• _Problem_: Copy the listing word for word, from the line with "This screenshot has" through the end of the listing. Leave out the pictures.

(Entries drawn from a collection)
## START

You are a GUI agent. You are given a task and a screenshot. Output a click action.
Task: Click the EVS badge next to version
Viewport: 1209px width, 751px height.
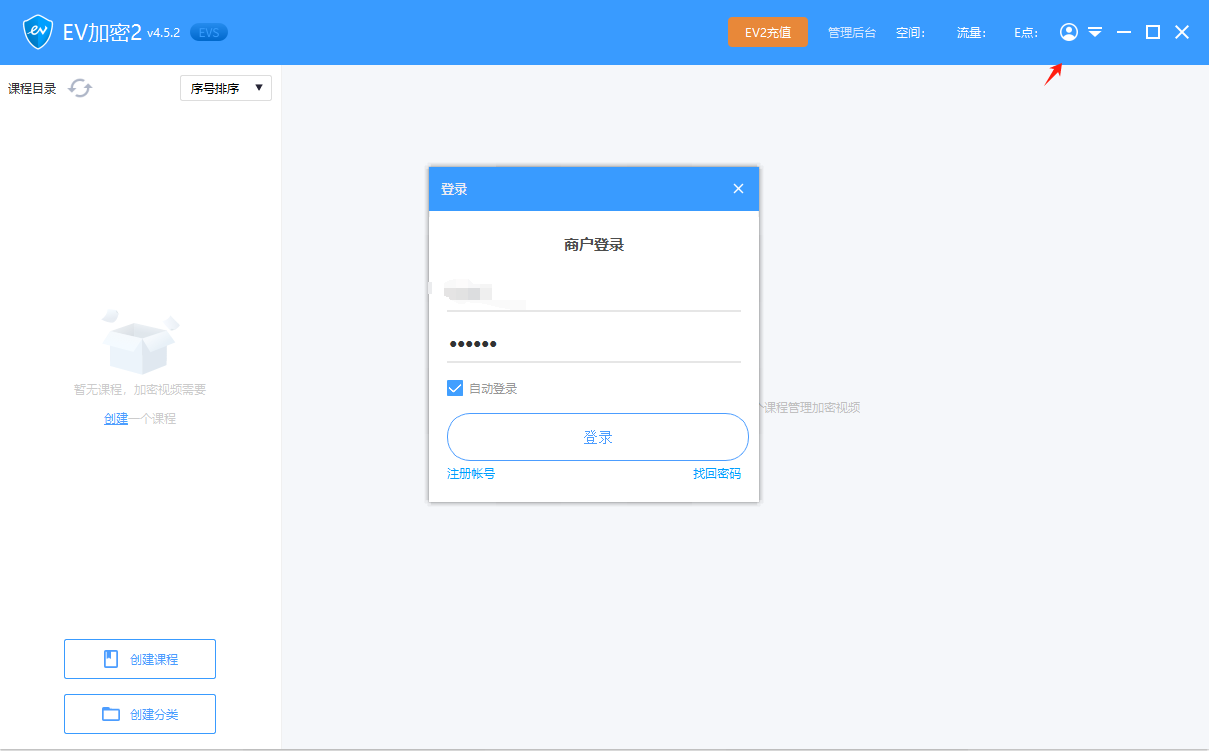click(x=208, y=32)
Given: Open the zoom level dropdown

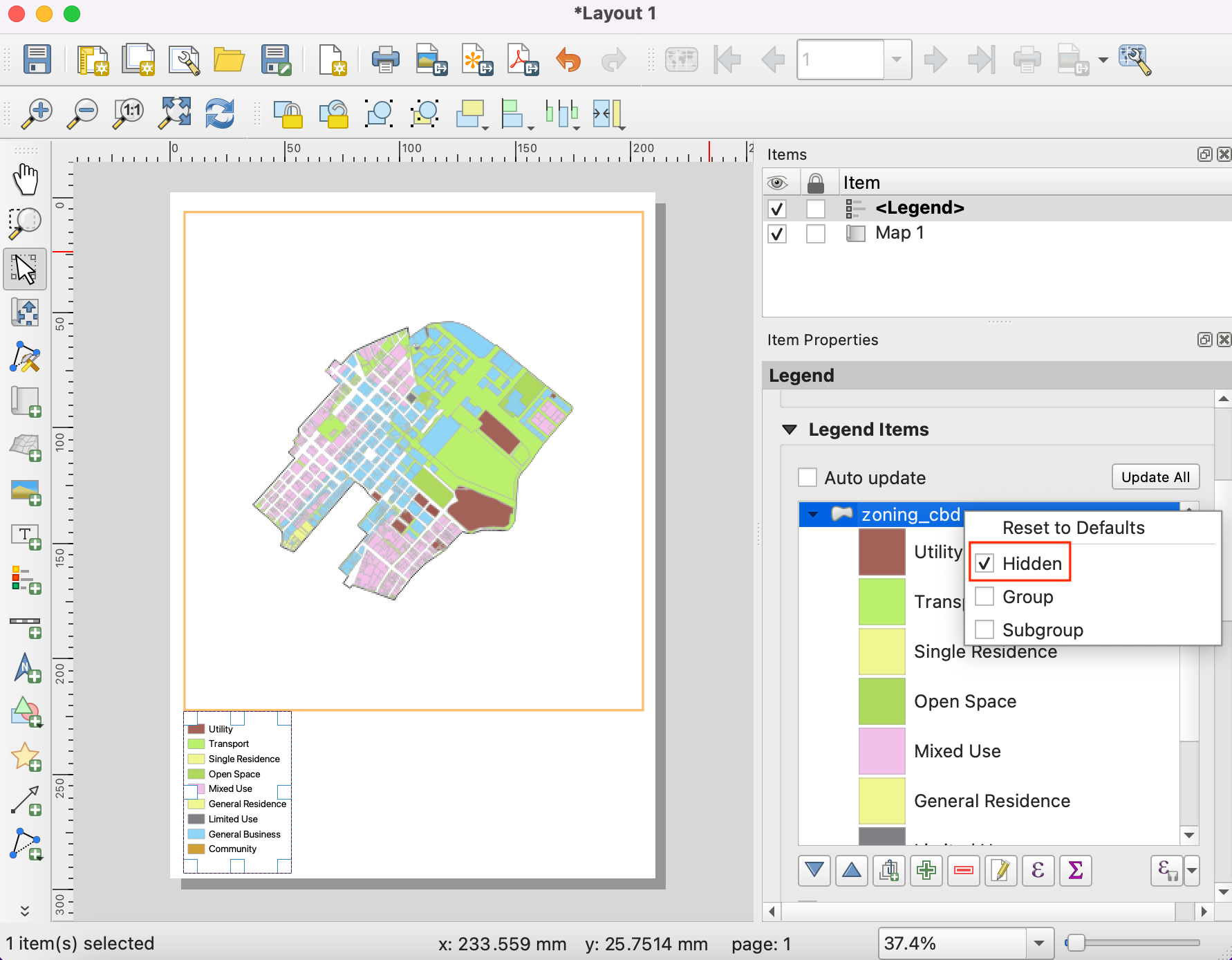Looking at the screenshot, I should [x=1038, y=943].
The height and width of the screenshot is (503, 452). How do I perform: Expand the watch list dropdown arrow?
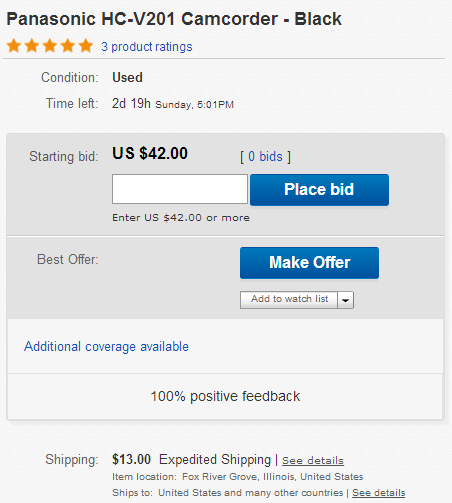click(x=346, y=300)
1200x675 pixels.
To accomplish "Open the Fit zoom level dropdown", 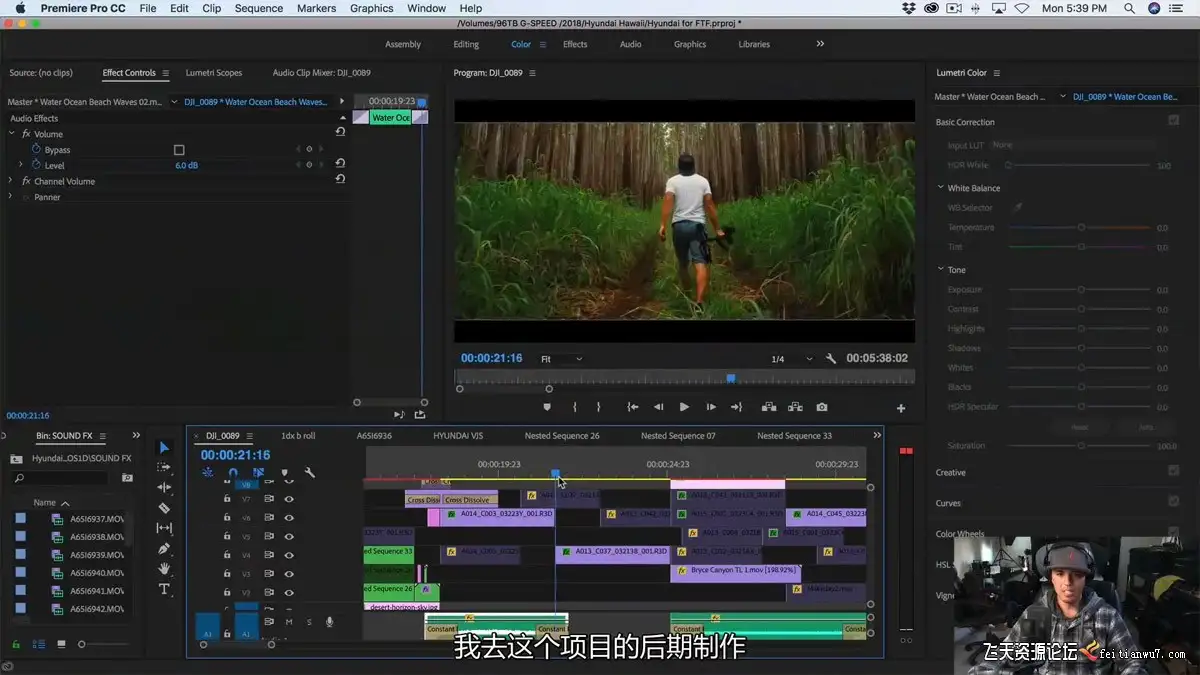I will pyautogui.click(x=561, y=359).
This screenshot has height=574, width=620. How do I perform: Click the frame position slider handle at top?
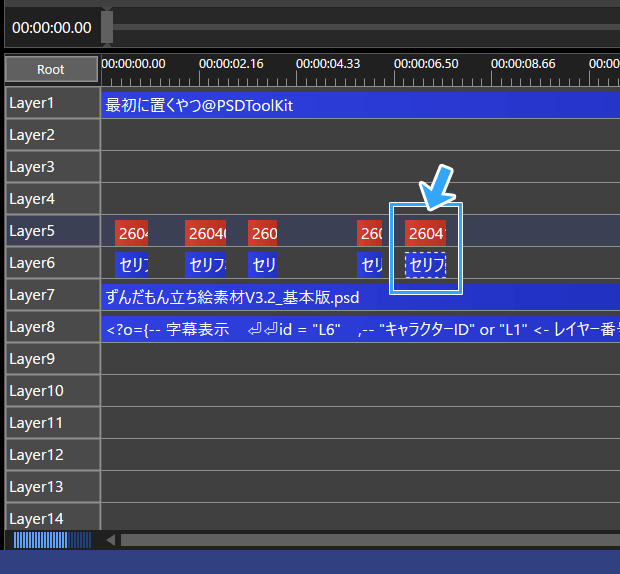click(107, 27)
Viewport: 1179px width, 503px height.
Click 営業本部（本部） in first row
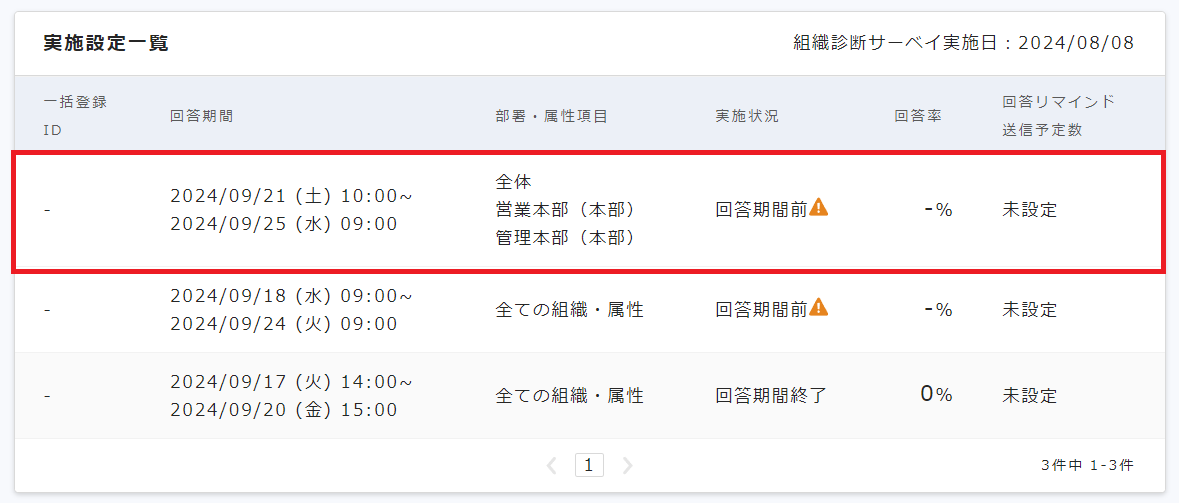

## END

• _Right answer_:
This screenshot has height=574, width=620. How do I perform: Click the frame position slider handle at top?
click(107, 27)
Viewport: 1179px width, 503px height.
Click 営業本部（本部） in first row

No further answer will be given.